Miller passed the examinations and was formally granted her master's license on February 16, 1884, at the age of thirty-eight. That same day, Harper's Weekly ran a cartoon entitled, "By All Means Commission The Ladies" and her picture appeared in the same publication on March 8, 1884. Respected steamboat masters publicly proclaimed her great skill in New Orleans newspapers, while her accomplishment allowed for other females to become steamboat pilots and masters.

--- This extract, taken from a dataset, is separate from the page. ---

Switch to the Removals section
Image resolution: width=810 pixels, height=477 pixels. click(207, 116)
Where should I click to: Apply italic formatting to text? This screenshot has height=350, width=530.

By 1890 competition from the expanding railroad industry was hurting the steamboat business. That coupled with George Miller's advanced age led the Millers to sell the Saline and retire. While in Portland George built a sailboat named the Swan and in December 1891 the Millers sailed the swan towards New Orleans. Intending for Miller to become a lighthouse keeper in East Pascagoula, Mississippi. During the trip Miller became ill with what was believed to be hay fever. She returned to Portland and had the Swan towed back upriver by a coal boat. Within a year her condition worsened and her lower limbs became paralyzed. Miller would die in Portland on October 30, 1894, of paralysis and was later buried at Portland Cemetery.

==Legacy==
Mary Miller was twice recognized in the 1990s for her pioneering effort. The American Merchant Marine Hall of Fame inducted her in 1993. In 1995 she was recognized by the National Rivers Hall of Fame. The Portland Museum keeps a permanent exhibit about her. In July 2017 the City of Louisville, Kentucky renamed the recently acquired riverboat the Georgia Queen to the Mary M. Miller in her honor.